Evolving procurement approaches and risk management
In response to prolonged periods of economic uncertainty and risk aversion inflating tender pricing, innovative risk-sharing approaches are emerging in construction procurement.
To improve project viability and counteract market uncertainty, the industry is shifting towards more collaborative procurement strategies. Models such as two-stage tendering, alliancing, and strategic frameworks are becoming more prevalent.
This trend is expected to accelerate through 2026 and 2027, as these approaches offer greater transparency and a more balanced allocation of risk, encouraging project commitments.
Outlook for next 12 months
- Re-think procurement approaches to manage uncertainty. Economic and geopolitical volatility is likely to continue into 2026, with supply chain risks and contractor caution impacting tender prices. Early engagement with contractors and supply chains to explore more innovative approaches to risk sharing and procurement will benefit organisations looking to stabilise construction pipelines in 2026 and beyond to improve project viability.
- Integration of AI in project delivery. The drive for and adoption of AI across the industry has been positive and gained momentum in 2025. New technology integration can offer efficiencies and workflow improvements but early planning of technology roadmaps with project teams will offer greatest benefits. AI investment targeted at site operations is less mature as contractor margins continue to be squeezed, and unlikely to see significant investment on the ground in 2026.
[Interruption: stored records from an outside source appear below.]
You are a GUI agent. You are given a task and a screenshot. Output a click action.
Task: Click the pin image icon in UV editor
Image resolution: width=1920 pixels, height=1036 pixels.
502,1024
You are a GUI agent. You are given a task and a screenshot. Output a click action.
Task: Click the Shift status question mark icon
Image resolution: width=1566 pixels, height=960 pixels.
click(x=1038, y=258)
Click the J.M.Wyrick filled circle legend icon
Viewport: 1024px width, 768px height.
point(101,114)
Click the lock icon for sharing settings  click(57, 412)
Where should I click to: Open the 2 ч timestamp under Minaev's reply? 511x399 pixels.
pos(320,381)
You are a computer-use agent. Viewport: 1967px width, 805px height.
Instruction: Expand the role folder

- Supply constraints continue retrofit momentum. Retrofit & renovation momentum will continue in all sectors, from offices and retail through to industrial and logistics, with complex requirements for working with existing assets and structures. Engaging experts to understand both buildings constraints and local market dynamics is vital to robust ROI strategies that account for shifting cost pressures, project viability and regional market opportunities.